Per l’eroica difesa di quel forte Prestinari meritò la croce di cavaliere dell’Ordine Militare di Savoia e la promozione per merito di guerra.
Ritornato in patria e promosso colonnello, passò a comandare il 45° fanteria; poi ritiratosi a vita privata a Torino, fu ivi chiamato a far parte del Consiglio Comunale, rendendosi benemerito della città da lui prediletta.
Allo scoppio della guerra attuale non poté rassegnarsi alla parte di spettatore, e, pieno ancora di forza e di vigoria, insistette per essere richiamato in servizio attivo.
Il generale Rougier, nell’annunziargli che era stato preposto al comando di una brigata combattente di nuova formazione, cosi gli diceva: «Questi due reggimenti, cui Ella è preposto, come quelli che sono di nuova formazione, non hanno ancora la bandiera: il di Lei nome sarà la loro bandiera».
Egli cosi partiva per la guerra pieno di santo fervore e vi trovava morte gloriosa.
Mentre caricava il nemico alla testa della sua brigata, venne colpito da una scheggia di granata che gli procurò lacerazione dell’intestino con forte emorragia. Erano le ore 14.30 del sabato 10 giugno. Trasportato in un posto di soccorso, ebbe le cure più sollecite, ma pur troppo inutili. Soccombeva, dopo atroci sofferenze, sopportate stoicamente, senza un lamento, alle ore 20. Al dottore che cercava di confortarlo, con voce ferma disse: «Lasci stare, dottore, sento che non ho più bisogno di lei». Ed al generale Murari Brà, che gli aveva chiesto come stava, rispose con una domanda: «L’azione come va?» – «Va bene», – rispose il Murari. – «Allora vai, e non assistere alla mia agonia».

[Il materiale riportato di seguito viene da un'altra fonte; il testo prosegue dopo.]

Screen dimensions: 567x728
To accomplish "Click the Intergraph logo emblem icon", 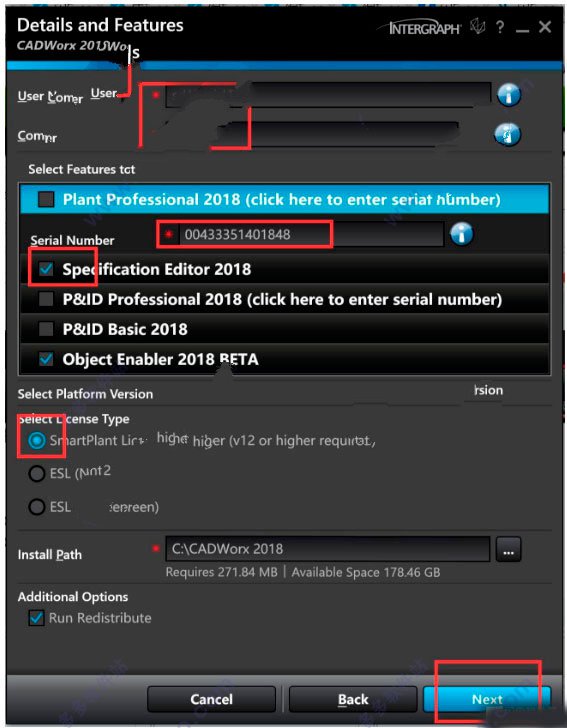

Poco dopo, infatti, mandato un saluto a tutti i suoi cari, ai diletti nipoti, uno dei quali sarà erede delle decorazioni, reclinò il capo e spirò.
Poco prima aveva detto al suo ufficiale d’ordinanza di dare cinquanta lire a ciascuno dei tredici soldati che lo avevano trasportato in barella. Un cospicuo dono in denaro lasciò pure alle sue tre ordinanze; e diede una nuova prova del suo animo gentile chiamando eredi i poveri del suo paesello natio, Casalino Novarese.
Il Re ha voluto onorare il nome del glorioso soldato, conferendogli la medaglia d’oro al valore militare.